Task objective
Search the records for the string "computer" and return each line that has it.

(Extracted data entries)
-- Opening Marker --

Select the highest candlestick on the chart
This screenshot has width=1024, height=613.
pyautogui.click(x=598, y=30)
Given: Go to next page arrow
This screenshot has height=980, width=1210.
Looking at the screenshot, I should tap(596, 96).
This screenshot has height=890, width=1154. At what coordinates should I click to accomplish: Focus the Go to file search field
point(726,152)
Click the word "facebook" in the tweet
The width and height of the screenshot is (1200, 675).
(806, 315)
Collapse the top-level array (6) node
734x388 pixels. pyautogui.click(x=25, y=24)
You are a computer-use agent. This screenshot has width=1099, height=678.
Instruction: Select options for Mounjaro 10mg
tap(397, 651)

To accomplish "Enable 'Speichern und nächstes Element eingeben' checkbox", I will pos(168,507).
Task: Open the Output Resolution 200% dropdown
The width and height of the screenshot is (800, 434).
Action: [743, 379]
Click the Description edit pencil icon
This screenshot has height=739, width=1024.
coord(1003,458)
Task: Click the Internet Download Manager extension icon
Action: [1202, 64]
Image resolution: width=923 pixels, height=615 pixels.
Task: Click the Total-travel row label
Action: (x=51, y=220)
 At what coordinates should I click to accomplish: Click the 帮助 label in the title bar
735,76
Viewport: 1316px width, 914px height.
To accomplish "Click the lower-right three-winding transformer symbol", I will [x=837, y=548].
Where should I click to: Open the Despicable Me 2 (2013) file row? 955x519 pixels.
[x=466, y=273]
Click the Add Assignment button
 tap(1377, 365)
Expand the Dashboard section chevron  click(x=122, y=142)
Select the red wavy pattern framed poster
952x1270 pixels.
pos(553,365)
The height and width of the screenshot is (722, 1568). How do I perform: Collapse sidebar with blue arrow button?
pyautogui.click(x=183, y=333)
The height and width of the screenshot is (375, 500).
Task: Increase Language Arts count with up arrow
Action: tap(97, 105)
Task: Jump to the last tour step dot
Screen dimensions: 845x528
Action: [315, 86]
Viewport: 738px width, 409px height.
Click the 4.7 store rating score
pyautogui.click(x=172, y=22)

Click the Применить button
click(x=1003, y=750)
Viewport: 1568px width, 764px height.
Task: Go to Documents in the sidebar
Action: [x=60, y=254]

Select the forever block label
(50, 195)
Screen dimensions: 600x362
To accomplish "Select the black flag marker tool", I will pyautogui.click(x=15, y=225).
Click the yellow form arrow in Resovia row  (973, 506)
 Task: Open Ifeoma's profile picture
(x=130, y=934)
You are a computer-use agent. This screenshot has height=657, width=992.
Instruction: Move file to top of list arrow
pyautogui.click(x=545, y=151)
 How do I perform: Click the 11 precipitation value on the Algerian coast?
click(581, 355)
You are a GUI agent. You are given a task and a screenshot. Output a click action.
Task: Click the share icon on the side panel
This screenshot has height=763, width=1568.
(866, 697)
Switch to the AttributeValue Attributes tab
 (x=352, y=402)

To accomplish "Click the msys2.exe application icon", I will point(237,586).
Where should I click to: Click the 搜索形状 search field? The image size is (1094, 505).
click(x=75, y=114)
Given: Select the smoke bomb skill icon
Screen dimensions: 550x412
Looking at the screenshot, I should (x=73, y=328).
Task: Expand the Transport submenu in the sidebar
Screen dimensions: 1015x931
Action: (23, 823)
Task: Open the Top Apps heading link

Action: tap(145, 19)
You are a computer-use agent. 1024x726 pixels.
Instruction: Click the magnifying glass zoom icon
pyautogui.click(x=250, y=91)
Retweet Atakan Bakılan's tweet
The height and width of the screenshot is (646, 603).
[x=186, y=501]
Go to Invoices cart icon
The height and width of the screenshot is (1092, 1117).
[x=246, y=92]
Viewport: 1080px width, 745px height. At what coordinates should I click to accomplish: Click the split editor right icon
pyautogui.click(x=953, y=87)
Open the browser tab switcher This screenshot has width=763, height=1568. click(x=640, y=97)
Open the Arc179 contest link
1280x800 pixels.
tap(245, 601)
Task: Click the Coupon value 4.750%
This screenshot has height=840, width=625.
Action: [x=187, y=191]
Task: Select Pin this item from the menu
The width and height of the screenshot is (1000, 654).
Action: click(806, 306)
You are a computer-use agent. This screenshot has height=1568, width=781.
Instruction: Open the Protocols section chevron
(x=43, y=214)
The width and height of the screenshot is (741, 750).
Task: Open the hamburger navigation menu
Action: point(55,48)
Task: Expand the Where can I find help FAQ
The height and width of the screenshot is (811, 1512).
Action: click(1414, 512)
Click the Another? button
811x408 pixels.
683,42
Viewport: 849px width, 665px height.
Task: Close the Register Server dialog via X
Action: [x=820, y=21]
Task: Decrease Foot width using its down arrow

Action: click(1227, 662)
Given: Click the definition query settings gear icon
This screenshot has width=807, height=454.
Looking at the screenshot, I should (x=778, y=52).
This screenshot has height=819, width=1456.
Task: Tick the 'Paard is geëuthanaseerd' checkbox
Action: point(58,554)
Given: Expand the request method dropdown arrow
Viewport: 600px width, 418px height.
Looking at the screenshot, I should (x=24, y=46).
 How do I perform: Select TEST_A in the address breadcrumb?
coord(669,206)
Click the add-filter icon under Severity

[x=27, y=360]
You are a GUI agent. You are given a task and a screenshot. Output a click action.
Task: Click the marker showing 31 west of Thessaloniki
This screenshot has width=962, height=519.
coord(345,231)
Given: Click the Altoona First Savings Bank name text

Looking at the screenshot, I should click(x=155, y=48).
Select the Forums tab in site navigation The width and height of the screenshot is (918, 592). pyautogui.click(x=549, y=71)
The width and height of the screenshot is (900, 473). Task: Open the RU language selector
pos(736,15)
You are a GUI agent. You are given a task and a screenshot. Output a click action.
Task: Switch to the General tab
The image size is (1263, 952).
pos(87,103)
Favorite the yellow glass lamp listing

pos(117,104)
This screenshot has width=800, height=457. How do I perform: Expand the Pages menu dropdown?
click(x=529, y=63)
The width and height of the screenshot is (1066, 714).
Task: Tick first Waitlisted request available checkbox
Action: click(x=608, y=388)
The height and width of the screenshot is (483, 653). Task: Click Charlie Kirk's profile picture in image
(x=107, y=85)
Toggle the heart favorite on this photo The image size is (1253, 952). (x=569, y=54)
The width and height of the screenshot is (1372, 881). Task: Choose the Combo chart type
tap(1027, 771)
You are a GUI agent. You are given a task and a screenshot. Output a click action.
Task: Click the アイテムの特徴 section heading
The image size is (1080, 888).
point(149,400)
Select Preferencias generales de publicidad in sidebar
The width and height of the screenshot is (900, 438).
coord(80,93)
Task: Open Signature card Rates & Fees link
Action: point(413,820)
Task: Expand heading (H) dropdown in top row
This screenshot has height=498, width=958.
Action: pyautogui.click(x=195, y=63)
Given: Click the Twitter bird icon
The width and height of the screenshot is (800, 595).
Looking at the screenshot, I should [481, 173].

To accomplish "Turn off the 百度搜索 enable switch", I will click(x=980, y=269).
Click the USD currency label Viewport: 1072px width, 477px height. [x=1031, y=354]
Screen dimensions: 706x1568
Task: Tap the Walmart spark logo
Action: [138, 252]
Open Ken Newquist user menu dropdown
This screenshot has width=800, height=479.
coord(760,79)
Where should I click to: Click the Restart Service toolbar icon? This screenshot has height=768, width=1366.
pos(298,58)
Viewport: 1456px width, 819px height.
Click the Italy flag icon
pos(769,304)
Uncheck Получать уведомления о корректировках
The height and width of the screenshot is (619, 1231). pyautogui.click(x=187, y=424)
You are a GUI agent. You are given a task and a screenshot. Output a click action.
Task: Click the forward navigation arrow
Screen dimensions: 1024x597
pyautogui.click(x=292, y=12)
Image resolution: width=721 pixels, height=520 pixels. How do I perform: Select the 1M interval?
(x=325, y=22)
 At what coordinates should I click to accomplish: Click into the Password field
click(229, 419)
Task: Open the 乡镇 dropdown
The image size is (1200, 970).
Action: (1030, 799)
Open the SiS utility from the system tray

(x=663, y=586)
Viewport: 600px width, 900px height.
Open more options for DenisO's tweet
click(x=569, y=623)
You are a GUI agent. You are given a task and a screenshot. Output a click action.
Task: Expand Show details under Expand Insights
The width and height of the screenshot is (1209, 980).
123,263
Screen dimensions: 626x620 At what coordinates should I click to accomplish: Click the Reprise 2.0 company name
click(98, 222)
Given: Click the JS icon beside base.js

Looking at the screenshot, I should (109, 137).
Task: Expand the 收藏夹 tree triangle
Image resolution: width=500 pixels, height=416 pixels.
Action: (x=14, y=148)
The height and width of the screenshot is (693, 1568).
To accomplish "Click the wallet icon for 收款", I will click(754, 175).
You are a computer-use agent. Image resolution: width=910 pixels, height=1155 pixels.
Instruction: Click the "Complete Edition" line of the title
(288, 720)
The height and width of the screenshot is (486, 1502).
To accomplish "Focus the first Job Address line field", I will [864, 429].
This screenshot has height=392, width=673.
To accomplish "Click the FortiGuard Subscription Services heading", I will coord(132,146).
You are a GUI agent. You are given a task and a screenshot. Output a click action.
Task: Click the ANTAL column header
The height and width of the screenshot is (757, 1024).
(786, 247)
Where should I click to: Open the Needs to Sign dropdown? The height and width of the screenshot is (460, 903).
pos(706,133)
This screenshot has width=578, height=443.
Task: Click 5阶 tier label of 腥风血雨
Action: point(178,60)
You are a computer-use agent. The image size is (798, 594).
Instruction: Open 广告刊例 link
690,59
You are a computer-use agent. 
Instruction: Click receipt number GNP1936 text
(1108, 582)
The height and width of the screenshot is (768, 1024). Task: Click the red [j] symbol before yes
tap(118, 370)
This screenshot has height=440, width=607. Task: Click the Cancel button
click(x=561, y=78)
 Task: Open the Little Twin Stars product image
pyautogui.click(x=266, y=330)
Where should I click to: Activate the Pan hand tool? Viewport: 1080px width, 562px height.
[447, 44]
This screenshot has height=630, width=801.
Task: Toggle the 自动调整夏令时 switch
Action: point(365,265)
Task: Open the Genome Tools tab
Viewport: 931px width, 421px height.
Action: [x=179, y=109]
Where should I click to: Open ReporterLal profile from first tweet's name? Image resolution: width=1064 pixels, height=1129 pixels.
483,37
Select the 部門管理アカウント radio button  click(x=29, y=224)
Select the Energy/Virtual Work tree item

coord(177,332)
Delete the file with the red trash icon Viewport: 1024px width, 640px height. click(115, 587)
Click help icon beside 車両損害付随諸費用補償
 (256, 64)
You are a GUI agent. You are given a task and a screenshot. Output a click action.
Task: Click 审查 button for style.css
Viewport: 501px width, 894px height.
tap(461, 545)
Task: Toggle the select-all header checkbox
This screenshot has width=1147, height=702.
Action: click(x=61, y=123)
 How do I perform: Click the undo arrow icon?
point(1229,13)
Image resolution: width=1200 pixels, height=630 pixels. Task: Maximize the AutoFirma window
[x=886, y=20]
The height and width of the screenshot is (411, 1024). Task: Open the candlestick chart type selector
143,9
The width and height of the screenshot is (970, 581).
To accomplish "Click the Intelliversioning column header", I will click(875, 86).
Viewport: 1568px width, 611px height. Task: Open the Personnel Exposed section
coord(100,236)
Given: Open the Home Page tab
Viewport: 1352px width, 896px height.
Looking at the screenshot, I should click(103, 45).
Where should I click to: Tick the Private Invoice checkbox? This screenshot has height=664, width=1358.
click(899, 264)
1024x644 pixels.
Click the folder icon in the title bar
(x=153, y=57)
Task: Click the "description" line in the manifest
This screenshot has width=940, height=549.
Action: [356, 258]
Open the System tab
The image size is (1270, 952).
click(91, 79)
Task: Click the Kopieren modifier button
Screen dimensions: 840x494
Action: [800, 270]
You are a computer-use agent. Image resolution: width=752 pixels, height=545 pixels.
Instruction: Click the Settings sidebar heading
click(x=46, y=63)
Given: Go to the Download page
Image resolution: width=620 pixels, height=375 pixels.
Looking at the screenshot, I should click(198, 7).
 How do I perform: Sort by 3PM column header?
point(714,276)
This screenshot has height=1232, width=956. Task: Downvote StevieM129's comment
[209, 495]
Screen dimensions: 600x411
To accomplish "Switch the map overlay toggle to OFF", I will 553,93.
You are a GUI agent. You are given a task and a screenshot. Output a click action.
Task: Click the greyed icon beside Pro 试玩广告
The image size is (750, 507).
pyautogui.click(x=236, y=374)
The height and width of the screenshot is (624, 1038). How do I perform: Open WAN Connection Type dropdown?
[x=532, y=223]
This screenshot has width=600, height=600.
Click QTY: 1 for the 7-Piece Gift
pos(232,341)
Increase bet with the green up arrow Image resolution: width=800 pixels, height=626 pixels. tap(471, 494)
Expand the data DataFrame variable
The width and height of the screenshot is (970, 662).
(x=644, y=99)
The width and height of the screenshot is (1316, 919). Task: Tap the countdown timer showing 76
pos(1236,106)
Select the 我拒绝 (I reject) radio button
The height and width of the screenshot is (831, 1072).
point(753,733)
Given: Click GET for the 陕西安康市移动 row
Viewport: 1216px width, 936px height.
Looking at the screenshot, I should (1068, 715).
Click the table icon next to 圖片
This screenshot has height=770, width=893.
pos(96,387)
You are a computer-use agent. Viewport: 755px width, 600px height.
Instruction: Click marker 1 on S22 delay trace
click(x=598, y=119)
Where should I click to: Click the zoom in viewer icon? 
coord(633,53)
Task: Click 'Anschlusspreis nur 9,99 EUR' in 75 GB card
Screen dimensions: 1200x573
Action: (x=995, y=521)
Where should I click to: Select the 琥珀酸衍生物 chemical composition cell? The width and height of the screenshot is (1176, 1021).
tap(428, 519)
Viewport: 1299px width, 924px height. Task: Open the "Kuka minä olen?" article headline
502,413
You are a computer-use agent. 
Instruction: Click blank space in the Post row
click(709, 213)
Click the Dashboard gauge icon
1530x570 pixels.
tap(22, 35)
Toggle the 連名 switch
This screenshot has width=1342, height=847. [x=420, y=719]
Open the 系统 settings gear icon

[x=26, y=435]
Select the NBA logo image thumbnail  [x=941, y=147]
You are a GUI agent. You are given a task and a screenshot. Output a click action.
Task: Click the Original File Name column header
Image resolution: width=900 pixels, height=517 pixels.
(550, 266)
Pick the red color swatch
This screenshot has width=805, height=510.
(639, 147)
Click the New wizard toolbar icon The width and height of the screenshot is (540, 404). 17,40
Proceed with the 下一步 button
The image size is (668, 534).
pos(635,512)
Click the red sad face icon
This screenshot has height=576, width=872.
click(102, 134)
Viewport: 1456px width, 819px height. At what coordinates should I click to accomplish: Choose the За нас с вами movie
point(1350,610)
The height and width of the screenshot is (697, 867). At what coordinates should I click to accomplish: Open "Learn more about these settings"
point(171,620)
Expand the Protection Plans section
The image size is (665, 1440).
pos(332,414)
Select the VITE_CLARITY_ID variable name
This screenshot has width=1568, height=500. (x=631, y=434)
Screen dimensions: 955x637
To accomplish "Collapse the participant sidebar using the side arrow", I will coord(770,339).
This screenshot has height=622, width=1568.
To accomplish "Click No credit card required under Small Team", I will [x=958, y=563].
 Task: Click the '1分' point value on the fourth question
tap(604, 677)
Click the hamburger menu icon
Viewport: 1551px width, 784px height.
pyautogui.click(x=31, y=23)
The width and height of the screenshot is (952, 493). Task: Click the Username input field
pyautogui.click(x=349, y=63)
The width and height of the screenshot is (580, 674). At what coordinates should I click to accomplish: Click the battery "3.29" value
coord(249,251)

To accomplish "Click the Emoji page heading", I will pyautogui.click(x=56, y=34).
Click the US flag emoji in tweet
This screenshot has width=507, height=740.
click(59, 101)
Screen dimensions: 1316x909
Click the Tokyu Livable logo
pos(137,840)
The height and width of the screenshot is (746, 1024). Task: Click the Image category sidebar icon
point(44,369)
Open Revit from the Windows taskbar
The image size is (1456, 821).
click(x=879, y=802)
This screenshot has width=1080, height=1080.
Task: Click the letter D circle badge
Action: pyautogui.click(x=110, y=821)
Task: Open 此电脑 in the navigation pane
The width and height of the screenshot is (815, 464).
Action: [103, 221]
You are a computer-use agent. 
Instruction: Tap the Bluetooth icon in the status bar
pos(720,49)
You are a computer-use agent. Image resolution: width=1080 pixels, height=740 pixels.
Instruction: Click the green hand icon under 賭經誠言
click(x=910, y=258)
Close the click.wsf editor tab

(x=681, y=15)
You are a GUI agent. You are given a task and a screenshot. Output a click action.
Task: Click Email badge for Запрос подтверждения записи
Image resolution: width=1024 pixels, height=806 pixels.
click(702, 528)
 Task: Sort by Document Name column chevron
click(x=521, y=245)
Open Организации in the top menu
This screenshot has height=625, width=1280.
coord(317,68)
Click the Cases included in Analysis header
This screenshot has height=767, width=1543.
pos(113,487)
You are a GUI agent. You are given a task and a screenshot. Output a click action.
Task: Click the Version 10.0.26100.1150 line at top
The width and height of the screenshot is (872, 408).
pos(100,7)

-- Closing Marker --

Problem solution
You are a computer-use agent. This screenshot has width=1099, height=678.
You are a computer-use agent. This screenshot has height=657, width=992.
You are a computer-use agent. 1024x726 pixels.
You are a computer-use agent. This screenshot has height=1568, width=781.
You are a computer-use agent. Image resolution: width=910 pixels, height=1155 pixels.
You are a computer-use agent. The image size is (798, 594).
You are a computer-use agent. 
You are a computer-use agent. Image resolution: width=752 pixels, height=545 pixels.
You are a computer-use agent. Viewport: 755px width, 600px height.
You are a computer-use agent. 
You are a computer-use agent. 
You are a computer-use agent. Image resolution: width=1080 pixels, height=740 pixels.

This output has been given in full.